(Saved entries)
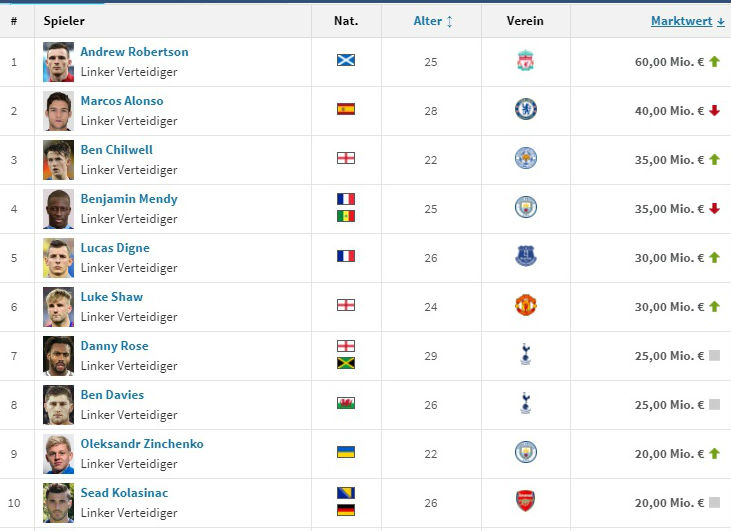The height and width of the screenshot is (531, 731).
Task: Open Benjamin Mendy player link
Action: point(129,199)
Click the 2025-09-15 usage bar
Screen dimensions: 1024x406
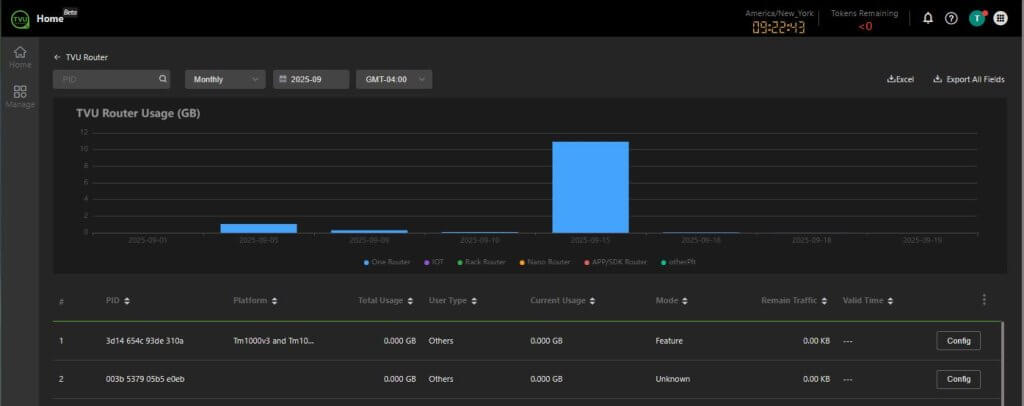(x=590, y=187)
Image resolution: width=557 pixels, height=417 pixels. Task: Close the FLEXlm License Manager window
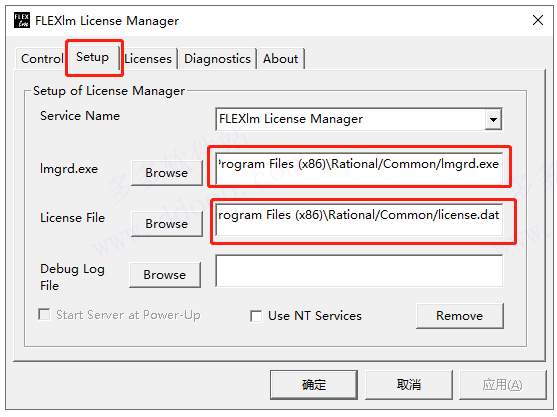[x=538, y=20]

## Task statement
Starting at the line that contains "Screen dimensions: 1024x406", retype each line through the end of the data exactly, and leave out every picture.

## Task result
Screen dimensions: 1024x406
(x=590, y=187)
Image resolution: width=557 pixels, height=417 pixels. Task: Close the FLEXlm License Manager window
[x=538, y=20]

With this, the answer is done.